- Born: 18 October 2006 (age 19) Vinnytsia oblast, Ukraine

Gymnastics career
- Discipline: Acrobatic gymnastics
- Country represented: Ukraine
- Head coaches: Yury Goliak (national) Galyna Kovalchuk (personal)
- Medal record
Men's acrobatic gymnastics
Representing Ukraine
World Games
| Gold medal – first place | 2022 Birmingham | Pairs all-around |
European Championships
| Silver medal – second place | 2021 Pesaro | Pairs dynamic |
European Junior Championships
| Silver medal – second place | 2019 Holon | Pairs dynamic |

= Danylo Stetsiuk =

Ukrainian acrobatic gymnast

Danylo Maksymovych Stetsiuk (Данило Максимович Стецюк, born 18 October 2006) is a Ukrainian acrobatic gymnast.

==Career==
Stetsiuk was born in Vinnytsia oblast. He began doing acrobatic gymnastics, when he was six.
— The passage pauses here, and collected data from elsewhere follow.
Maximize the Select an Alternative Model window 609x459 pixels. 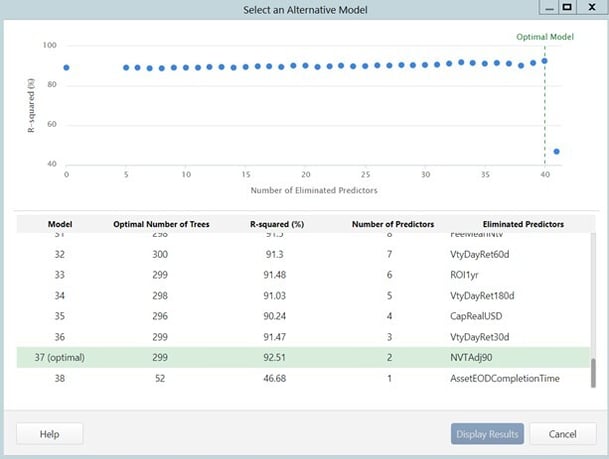[x=567, y=8]
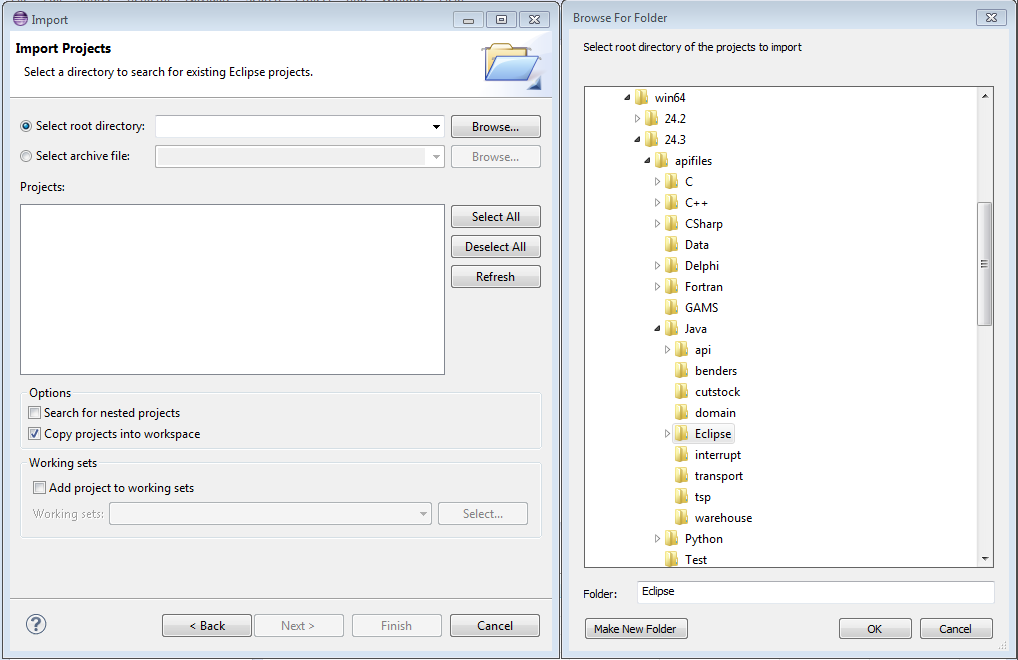Click the Fortran folder icon

pos(672,287)
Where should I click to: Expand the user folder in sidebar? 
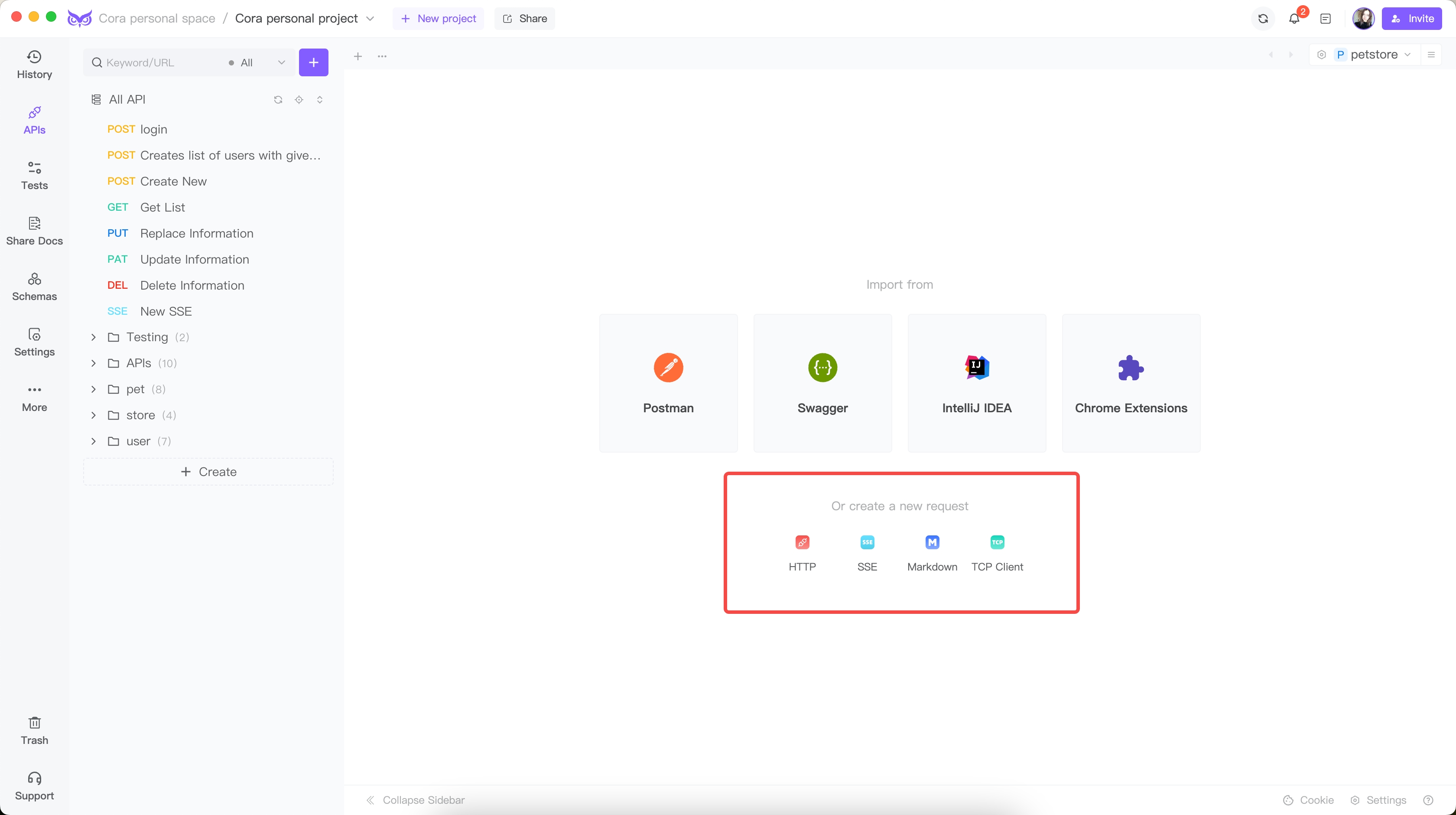94,441
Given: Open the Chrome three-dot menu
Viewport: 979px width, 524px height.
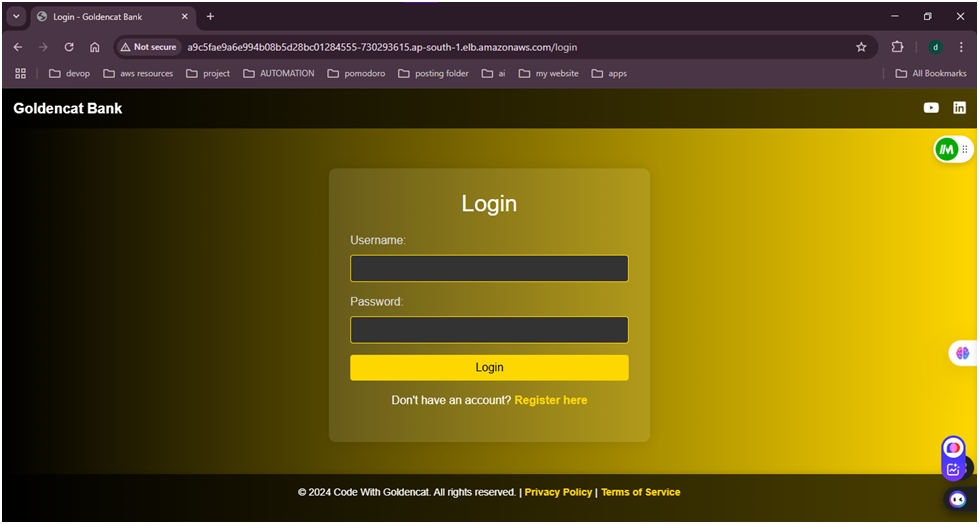Looking at the screenshot, I should (961, 47).
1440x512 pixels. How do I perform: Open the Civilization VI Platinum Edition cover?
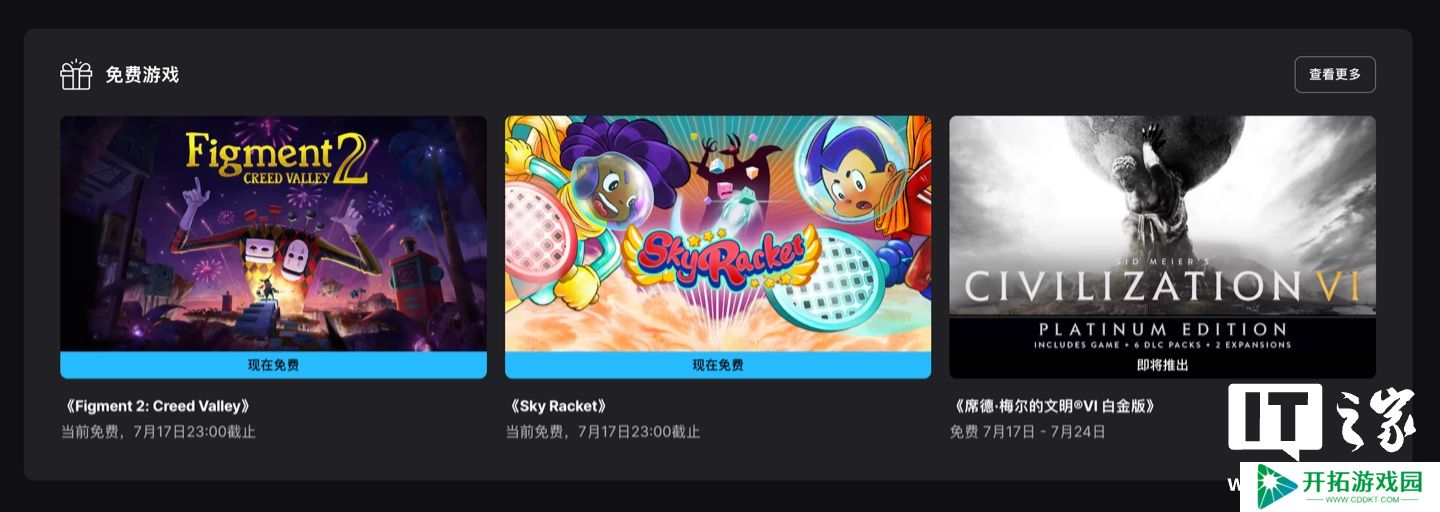1162,233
In 2018, Stetsiuk with his partner Bohdan Pohranychnyi won a gold medal at the Ukrainian National Junior Championships, held in Lviv, in the pairs all-around event.
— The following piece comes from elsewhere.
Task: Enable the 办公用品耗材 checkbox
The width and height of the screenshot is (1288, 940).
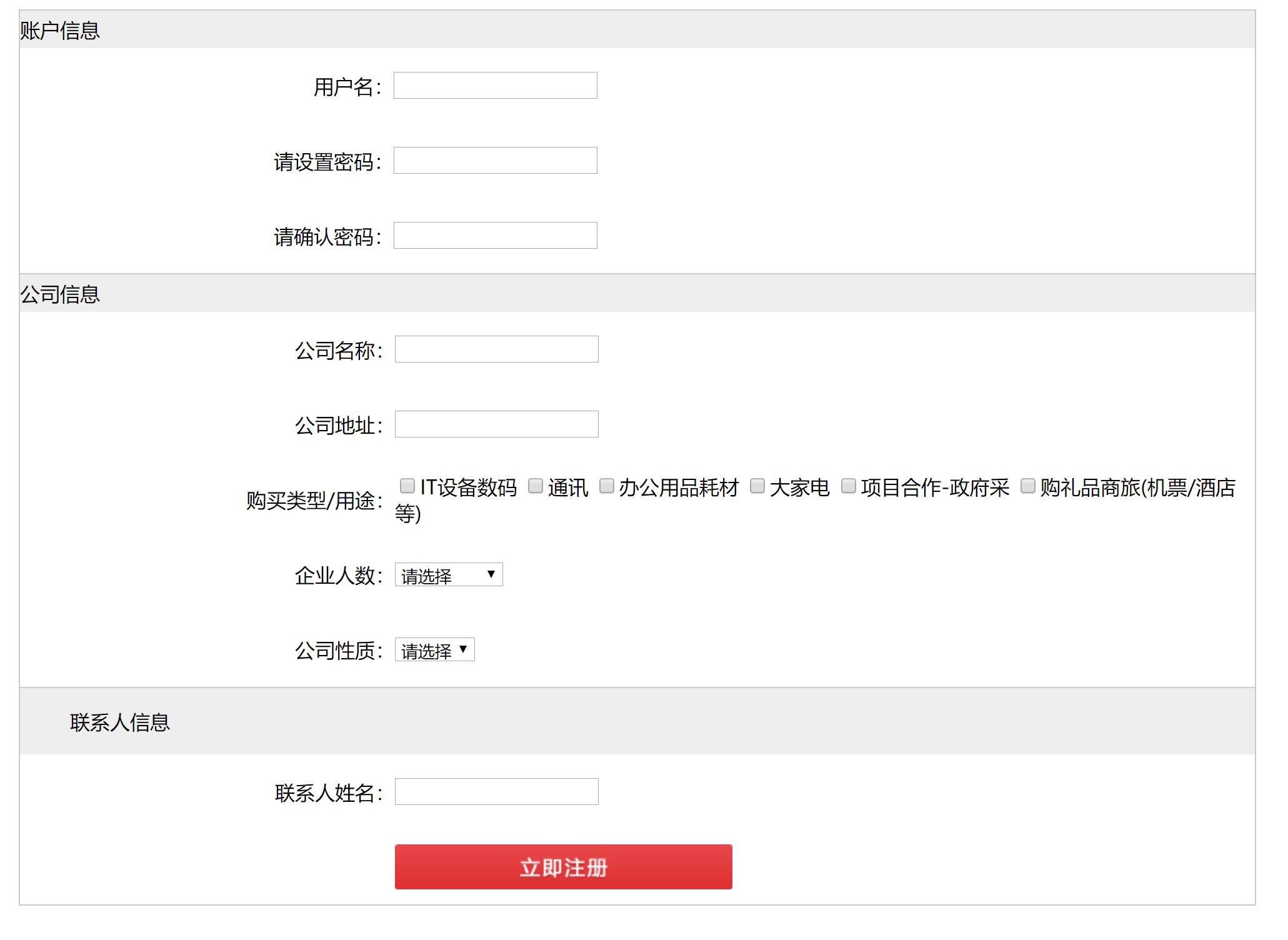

The following year, the duo won a silver medal at the 2019 Acrobatic Gymnastics European Championships in the pairs dynamic event among juniors.

In 2020, the duo won a silver medal at the Ukrainian Cup among adults in the pairs all-around event.
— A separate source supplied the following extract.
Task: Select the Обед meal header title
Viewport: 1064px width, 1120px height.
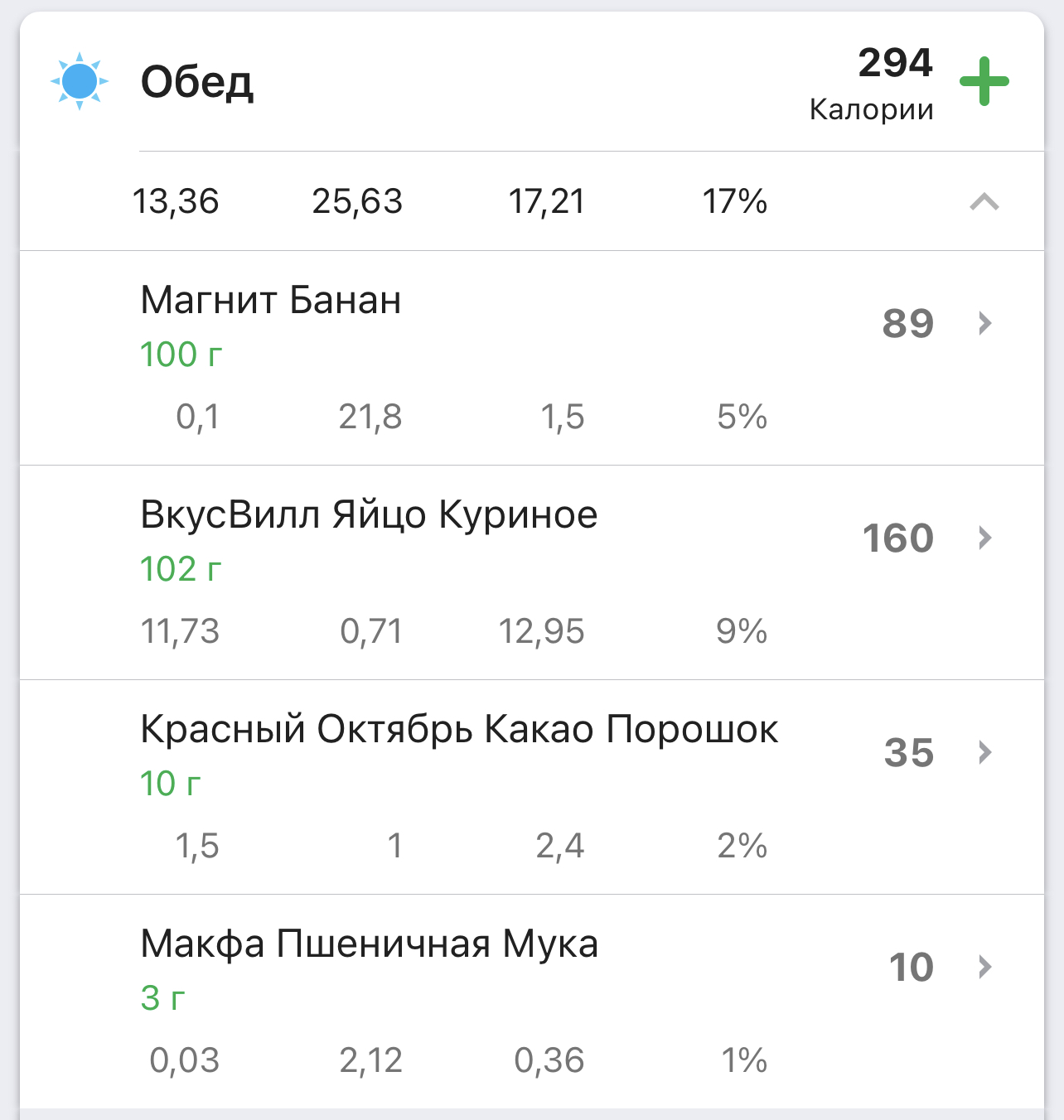Action: [x=197, y=82]
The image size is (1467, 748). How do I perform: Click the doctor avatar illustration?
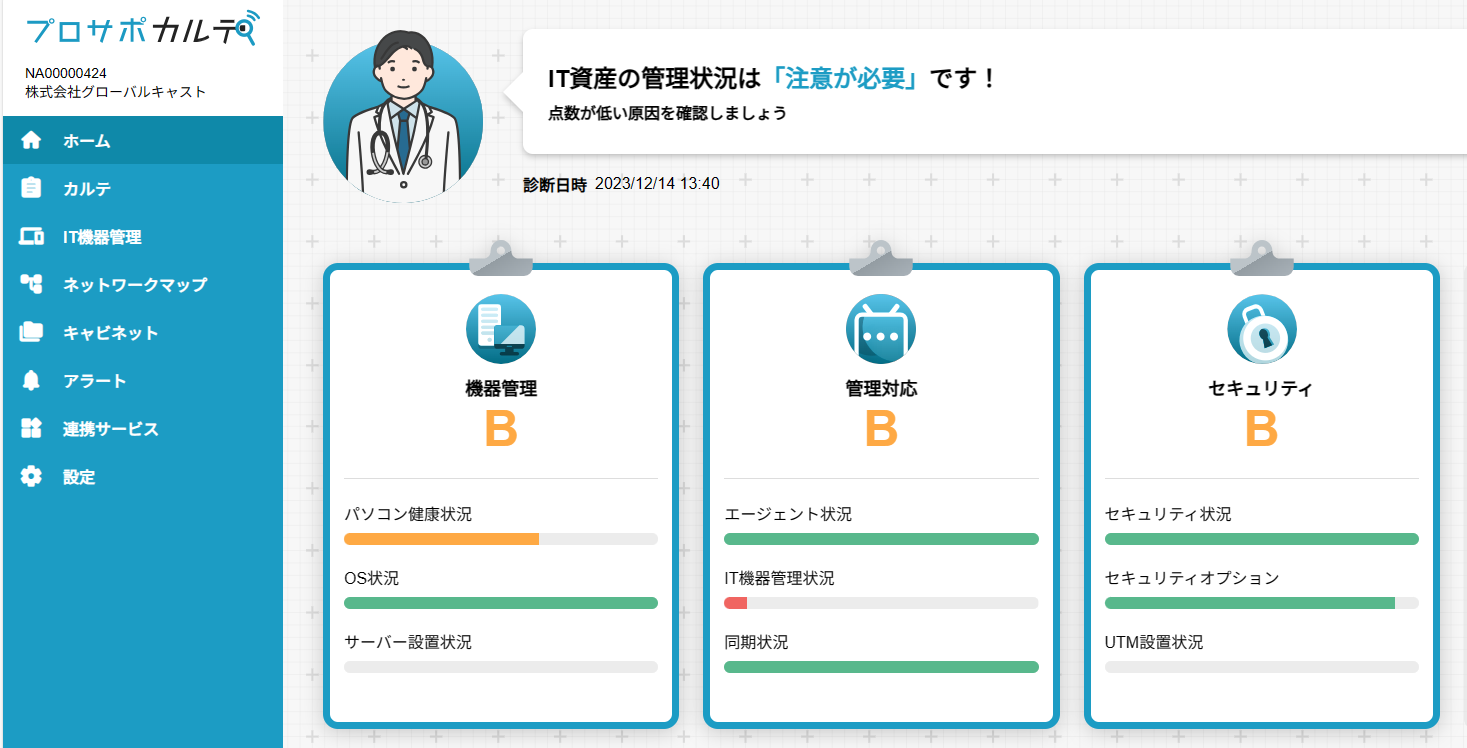(x=403, y=118)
In 2021, firstly Pohranychnyi and Stetsiuk received a gold medal in the pairs all-around event at the Ukrainian tournament "Spring Star", held in Kryvyi Rih. Later, they competed at the 2021 Acrobatic Gymnastics European Championships, winning a silver medal in the pairs dynamic event. They also competed at the 2020 Acrobatic Gymnastics World Championships, finishing 6th in the pairs all-around event.

In 2022, the duo won a gold medal in the pairs all-around event at the World Games in Birmingham. The duo also won a gold medal in the pairs all-around event at the Rzeszów FIG Acro World Cup and a silver one in the same event at XVI Maia International Acro Cup.